Extract provided ::

begin

1. Introduction

Soil degradation is not only an ecological problem (via agricultural development and ecological sustainability), but also a socio-economic and public health one [1-3]. Its effective approach requires a specialized workforce, capable of using the latest technologies and remediation methodologies [4-6]. In this context, in human interaction with the environment [7], the purpose of this study is to argue for the essential role of Computer-Assisted Instruction (CAI) as a modern and efficient tool in the professional training of soil remediation specialists, but also as an integrated part of Environmental Information Systems (EISs) and Environmental Informatics (EI) [8,9]. The intended purpose is not only to describe a teaching method, but to demonstrate that CAI can build a superior educational framework, directly responding to the needs of the ecological emergencies. Classical training programs are often based on static materials and on content that can quickly become outdated, given the rapid pace of innovations in the field of bioremediation, phytoextraction, or stabilization techniques. They have difficulties in realistically simulating the complexity of a polluted site, with types of contaminants, geological layers, and potential risks. In light of the above, Table 1 illustrates the evolution of methods and tools used in the training of soil remediation specialists, reflecting technological progress and paradigm shifts in environmental education over several decades. The latter can be grouped into three distinct stages, reflecting the evolution of the relevance and complexity of soil remediation specialist training.

Each stage marks a qualitative leap, from a purely theoretical approach to a fully integrated, technology-assisted one, as follows:

* Stage 1 - Fundamental Training (1950-1980) - this period was marked by a theoretical and rudimentary approach. Training was focused on basic disciplines, such as chemistry, geology, and hydrology, without a dedicated specialization in soil remediation. Training tools were classic, based on textbooks and lectures in the amphitheater. The direct relevance of the training was limited because the available technology was insufficient to model complex processes in the field.

* Stage 2 - Training through the transition to technology (1980-2010) - this stage represented a transition from theory to practice, facilitated by the emergence and spread of personal computers and the Internet. Training became more accessible and interactive. The first GIS programs and databases allowed specialists to start working with real data and visualize environmental problems in a spatial context. The emergence of e-learning platforms and online courses democratized access to information, allowing for more flexible learning. However, interaction remained predominantly on the screen, with simulations and practical applications still limited.

end

Information provided ::
begin

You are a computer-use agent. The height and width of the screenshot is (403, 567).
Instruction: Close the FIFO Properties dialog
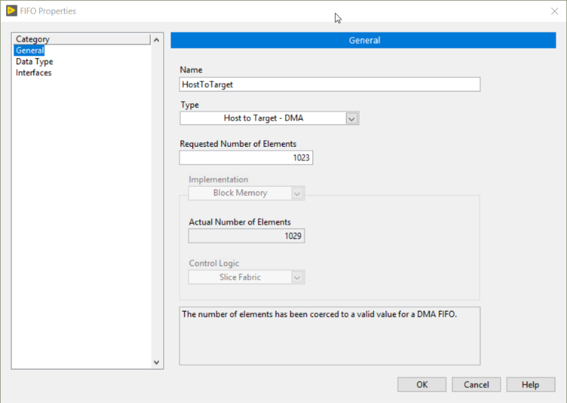point(554,11)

end

What this exercise asks ::
1. Translate this sentence from the extract on soil remediation training into French: "Training tools were classic, based on textbooks and lectures in the amphitheater."
2. Recast the paragraph of the extract on soil remediation training that begins "Stage 2 - Training through the transition to technology" as a bulleted list that keeps its main facts.
The lines have no connection to the extract on soil remediation training.

Final results ::
1. Les outils de formation étaient classiques, fondés sur des manuels et des cours magistraux en amphithéâtre.

2.
- Stage 2 (1980–2010) moved training from theory to practice, driven by the emergence and spread of personal computers and the Internet.
- Training became more accessible and interactive.
- The first GIS programs and databases let specialists work with real data and view environmental problems in a spatial context.
- E-learning platforms and online courses broadened access to information and allowed more flexible learning.
- Interaction remained mostly on screen, and simulations and practical applications were still limited.